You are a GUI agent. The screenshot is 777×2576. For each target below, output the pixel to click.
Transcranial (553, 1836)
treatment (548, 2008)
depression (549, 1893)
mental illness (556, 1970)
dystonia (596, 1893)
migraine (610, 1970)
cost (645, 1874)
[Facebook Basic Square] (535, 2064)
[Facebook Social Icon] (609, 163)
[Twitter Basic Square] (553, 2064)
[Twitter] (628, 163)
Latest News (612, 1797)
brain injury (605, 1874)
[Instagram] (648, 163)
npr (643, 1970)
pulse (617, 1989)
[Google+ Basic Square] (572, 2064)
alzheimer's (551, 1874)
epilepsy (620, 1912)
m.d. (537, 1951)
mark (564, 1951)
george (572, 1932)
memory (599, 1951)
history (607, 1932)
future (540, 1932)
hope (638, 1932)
--
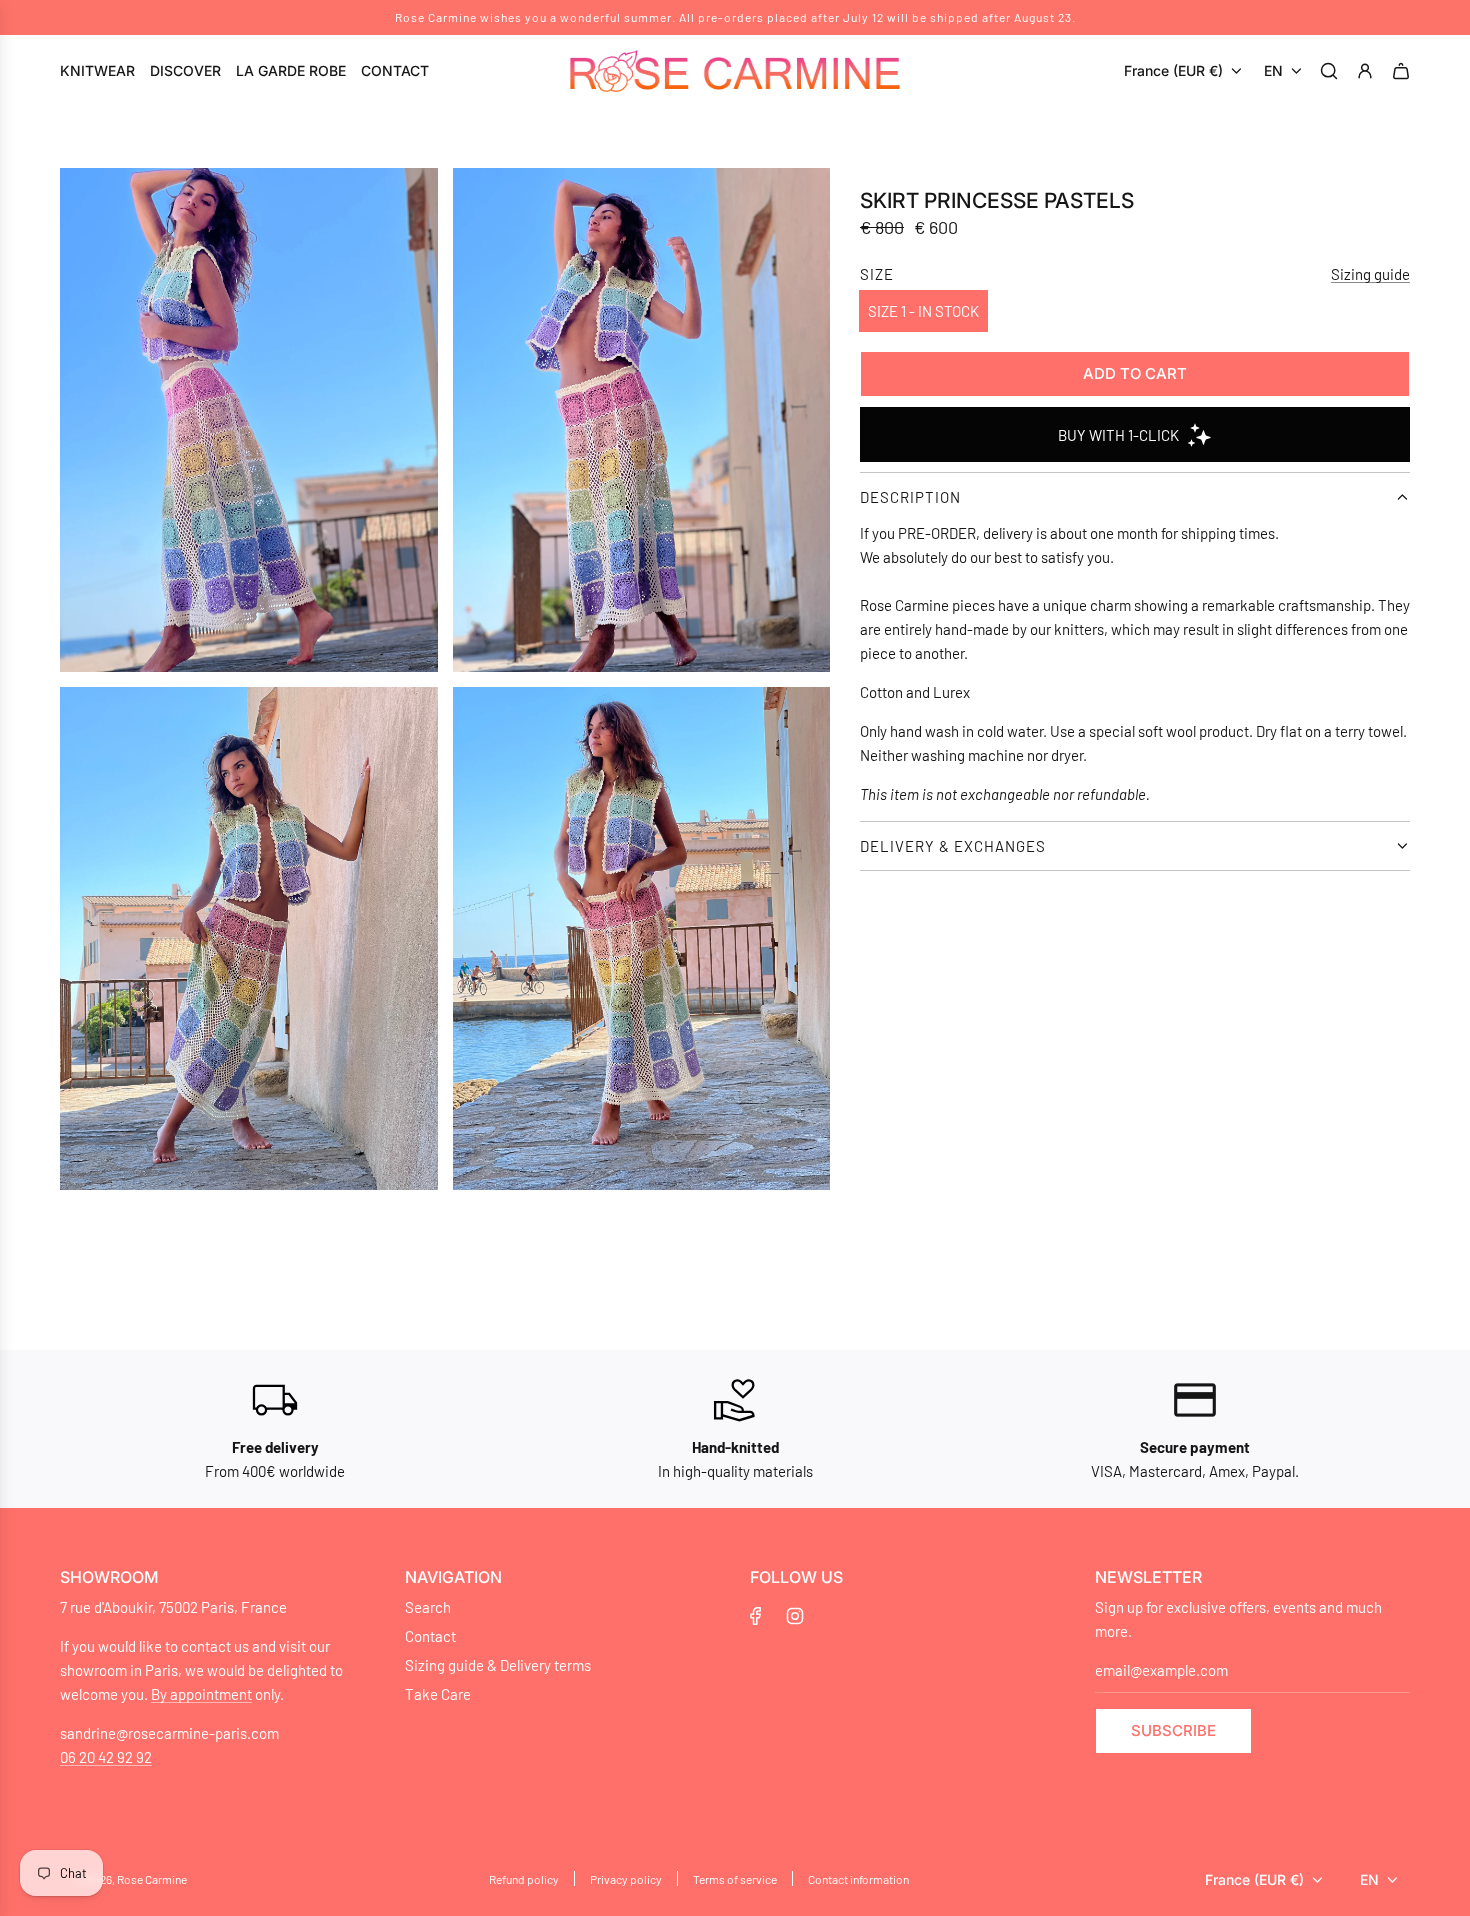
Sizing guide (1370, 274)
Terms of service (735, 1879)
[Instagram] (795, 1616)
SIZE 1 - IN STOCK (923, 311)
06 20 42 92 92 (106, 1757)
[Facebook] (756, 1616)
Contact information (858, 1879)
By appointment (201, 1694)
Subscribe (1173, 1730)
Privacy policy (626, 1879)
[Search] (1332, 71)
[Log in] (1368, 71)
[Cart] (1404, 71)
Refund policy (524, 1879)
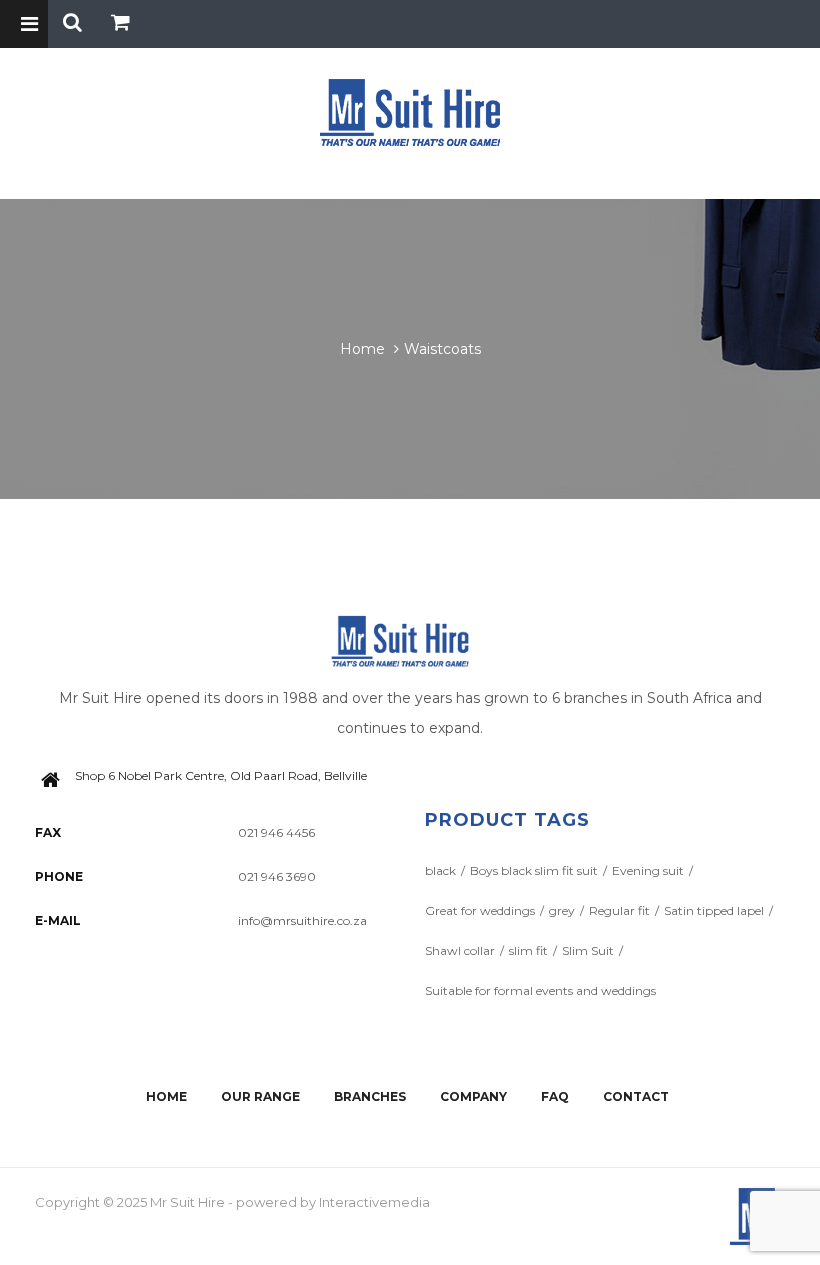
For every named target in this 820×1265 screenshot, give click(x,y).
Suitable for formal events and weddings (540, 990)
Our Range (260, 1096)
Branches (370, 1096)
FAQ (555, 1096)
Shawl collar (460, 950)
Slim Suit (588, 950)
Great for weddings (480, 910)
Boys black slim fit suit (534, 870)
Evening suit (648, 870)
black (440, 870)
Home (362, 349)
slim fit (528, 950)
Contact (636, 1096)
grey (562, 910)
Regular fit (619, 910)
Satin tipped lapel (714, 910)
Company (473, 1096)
==
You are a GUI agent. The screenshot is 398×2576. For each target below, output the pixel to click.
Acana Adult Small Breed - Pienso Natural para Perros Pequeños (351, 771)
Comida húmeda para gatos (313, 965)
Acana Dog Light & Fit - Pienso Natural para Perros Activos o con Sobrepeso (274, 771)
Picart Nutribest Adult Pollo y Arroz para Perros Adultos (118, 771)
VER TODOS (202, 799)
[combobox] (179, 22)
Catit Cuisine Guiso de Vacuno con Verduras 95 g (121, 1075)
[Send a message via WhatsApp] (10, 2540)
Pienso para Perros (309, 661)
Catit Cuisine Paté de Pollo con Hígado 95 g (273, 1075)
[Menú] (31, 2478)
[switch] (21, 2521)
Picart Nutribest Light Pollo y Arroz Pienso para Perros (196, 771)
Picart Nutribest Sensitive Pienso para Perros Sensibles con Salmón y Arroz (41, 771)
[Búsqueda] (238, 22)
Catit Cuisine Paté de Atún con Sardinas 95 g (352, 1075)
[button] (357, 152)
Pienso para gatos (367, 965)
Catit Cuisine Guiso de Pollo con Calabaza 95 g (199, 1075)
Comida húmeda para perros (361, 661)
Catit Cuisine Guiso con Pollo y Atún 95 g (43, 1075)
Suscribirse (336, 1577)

• _Exercise aim_
Every line above from the one with "[Search] (1332, 71)" down to the one with "Company (473, 1096)" must be written out exactly, and no picture may appear.

• _Response area_
[Search] (1332, 71)
[Log in] (1368, 71)
[Cart] (1404, 71)
Refund policy (524, 1879)
For every named target in this 820×1265 screenshot, give click(x,y).
Suitable for formal events and weddings (540, 990)
Our Range (260, 1096)
Branches (370, 1096)
FAQ (555, 1096)
Shawl collar (460, 950)
Slim Suit (588, 950)
Great for weddings (480, 910)
Boys black slim fit suit (534, 870)
Evening suit (648, 870)
black (440, 870)
Home (362, 349)
slim fit (528, 950)
Contact (636, 1096)
grey (562, 910)
Regular fit (619, 910)
Satin tipped lapel (714, 910)
Company (473, 1096)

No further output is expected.